- OBJECTIVE
Please reproduce, character for character, the part of the rows that opens with the line containing "Jump to question page 3" and closes with the line containing "Click the checklist", including both of those lines.

━━━━━━━━

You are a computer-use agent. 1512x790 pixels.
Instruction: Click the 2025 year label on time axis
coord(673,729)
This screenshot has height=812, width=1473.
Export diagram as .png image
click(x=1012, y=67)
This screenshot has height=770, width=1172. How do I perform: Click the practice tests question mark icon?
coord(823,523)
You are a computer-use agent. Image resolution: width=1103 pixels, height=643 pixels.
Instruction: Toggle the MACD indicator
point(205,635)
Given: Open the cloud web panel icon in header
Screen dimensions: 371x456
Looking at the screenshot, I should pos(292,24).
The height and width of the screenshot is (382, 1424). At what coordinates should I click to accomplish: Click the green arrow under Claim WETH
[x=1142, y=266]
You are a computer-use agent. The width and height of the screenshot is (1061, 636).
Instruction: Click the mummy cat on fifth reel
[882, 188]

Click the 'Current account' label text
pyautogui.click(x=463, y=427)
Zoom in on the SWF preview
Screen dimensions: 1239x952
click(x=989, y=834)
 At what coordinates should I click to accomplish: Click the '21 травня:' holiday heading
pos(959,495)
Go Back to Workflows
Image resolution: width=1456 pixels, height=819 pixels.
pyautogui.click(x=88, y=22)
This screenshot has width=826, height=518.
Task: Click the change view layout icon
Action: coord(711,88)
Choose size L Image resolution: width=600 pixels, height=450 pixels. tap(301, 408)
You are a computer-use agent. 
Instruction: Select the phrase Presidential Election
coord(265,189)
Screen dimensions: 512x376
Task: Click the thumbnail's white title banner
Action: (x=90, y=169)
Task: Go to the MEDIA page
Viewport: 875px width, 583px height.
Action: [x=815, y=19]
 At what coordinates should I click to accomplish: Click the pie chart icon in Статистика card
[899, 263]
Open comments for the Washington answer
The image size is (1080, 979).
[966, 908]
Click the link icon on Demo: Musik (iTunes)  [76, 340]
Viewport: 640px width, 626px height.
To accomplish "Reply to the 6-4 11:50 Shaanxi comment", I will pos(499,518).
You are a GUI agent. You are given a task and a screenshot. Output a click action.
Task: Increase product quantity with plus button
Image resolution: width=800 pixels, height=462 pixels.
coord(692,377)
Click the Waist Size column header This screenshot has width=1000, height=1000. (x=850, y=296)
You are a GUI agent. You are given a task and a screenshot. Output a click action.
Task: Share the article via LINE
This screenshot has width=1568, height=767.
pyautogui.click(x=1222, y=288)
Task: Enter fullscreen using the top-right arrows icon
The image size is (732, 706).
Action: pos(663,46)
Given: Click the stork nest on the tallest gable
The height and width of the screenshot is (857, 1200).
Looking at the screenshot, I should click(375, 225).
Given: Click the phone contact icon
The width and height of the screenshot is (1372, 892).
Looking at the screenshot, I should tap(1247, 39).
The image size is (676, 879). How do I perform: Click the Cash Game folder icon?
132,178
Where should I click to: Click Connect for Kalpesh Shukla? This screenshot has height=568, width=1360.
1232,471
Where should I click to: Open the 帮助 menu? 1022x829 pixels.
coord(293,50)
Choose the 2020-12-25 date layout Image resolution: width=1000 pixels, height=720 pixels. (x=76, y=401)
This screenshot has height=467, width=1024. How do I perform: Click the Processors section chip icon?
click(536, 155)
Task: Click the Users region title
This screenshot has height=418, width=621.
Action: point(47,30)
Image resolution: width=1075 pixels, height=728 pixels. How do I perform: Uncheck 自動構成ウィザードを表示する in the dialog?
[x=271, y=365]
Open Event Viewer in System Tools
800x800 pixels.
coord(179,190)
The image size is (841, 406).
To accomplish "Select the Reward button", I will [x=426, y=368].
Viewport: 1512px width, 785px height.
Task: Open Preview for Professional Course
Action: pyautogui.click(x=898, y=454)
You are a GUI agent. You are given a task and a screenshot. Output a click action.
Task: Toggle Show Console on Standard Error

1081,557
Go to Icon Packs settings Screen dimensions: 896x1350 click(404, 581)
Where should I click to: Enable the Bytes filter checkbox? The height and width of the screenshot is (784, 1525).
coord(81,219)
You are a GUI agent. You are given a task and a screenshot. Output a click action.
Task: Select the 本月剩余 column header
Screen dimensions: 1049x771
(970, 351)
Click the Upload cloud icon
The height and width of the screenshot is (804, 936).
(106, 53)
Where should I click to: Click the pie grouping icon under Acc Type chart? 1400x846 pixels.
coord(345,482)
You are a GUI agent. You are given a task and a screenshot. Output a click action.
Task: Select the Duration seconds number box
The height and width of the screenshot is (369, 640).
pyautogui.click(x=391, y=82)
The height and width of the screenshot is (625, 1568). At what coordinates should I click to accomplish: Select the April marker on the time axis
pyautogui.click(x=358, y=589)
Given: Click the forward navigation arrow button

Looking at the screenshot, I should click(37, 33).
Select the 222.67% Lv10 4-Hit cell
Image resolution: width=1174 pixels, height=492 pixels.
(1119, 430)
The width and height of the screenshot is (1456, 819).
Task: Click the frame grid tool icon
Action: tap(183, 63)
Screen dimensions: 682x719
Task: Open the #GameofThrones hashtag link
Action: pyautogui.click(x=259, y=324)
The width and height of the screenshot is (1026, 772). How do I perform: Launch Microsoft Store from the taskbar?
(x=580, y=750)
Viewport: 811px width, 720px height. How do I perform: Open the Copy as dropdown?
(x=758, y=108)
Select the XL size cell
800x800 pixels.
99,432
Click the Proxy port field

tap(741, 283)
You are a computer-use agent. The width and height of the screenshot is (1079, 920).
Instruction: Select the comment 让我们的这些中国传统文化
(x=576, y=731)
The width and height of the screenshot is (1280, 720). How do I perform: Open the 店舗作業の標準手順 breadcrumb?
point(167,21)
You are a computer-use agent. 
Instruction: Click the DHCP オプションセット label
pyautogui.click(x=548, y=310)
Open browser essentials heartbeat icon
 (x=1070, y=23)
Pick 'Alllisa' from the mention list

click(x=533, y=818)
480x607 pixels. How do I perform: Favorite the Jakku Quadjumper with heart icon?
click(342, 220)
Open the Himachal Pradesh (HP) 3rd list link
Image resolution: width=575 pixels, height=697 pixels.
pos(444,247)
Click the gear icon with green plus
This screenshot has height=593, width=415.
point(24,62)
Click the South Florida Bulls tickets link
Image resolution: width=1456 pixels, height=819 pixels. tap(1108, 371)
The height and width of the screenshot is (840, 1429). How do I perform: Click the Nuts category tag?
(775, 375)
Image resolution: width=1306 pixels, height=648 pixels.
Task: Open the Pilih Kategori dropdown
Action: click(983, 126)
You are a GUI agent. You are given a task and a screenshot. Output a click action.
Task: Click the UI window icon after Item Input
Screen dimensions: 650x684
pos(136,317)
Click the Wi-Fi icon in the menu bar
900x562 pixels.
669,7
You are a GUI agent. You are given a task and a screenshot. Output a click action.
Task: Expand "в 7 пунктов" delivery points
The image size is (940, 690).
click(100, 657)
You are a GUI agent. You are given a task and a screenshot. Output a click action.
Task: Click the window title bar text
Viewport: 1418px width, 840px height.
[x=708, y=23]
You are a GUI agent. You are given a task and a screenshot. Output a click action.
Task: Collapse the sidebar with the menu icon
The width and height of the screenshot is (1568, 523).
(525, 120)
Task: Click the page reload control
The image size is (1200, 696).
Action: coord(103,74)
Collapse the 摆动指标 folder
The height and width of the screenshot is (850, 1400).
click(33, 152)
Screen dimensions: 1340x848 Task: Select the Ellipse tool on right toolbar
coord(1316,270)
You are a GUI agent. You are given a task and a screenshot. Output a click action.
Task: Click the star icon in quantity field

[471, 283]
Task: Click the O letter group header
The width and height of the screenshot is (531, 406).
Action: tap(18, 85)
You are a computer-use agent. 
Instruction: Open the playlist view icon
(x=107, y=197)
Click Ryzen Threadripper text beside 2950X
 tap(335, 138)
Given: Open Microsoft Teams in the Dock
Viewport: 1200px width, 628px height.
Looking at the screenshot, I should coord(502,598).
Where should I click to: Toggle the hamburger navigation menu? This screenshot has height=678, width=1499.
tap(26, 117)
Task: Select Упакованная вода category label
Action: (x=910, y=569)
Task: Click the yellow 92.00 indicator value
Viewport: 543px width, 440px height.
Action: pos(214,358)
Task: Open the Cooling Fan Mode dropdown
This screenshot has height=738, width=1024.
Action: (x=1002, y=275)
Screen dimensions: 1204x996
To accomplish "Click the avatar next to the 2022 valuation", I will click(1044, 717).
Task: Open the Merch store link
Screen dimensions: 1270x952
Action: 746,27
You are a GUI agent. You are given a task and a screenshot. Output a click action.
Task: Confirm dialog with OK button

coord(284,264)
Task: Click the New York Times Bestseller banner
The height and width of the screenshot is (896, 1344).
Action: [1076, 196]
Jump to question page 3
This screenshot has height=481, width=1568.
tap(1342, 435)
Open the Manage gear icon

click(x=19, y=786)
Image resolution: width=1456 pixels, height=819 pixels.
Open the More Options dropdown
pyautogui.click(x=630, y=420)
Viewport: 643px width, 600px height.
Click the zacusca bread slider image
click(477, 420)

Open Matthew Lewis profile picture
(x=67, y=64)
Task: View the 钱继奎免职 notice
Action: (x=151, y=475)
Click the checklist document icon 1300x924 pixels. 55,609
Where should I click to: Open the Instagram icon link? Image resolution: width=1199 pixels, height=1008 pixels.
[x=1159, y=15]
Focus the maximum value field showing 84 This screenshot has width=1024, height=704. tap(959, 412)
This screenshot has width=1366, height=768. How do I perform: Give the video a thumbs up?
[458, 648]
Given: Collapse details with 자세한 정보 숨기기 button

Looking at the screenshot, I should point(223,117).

━━━━━━━━

- SOLUTION FOR THIS PROBLEM
Jump to question page 3
This screenshot has height=481, width=1568.
tap(1342, 435)
Open the Manage gear icon

click(x=19, y=786)
Image resolution: width=1456 pixels, height=819 pixels.
Open the More Options dropdown
pyautogui.click(x=630, y=420)
Viewport: 643px width, 600px height.
Click the zacusca bread slider image
click(477, 420)

Open Matthew Lewis profile picture
(x=67, y=64)
Task: View the 钱继奎免职 notice
Action: (x=151, y=475)
Click the checklist document icon 1300x924 pixels. 55,609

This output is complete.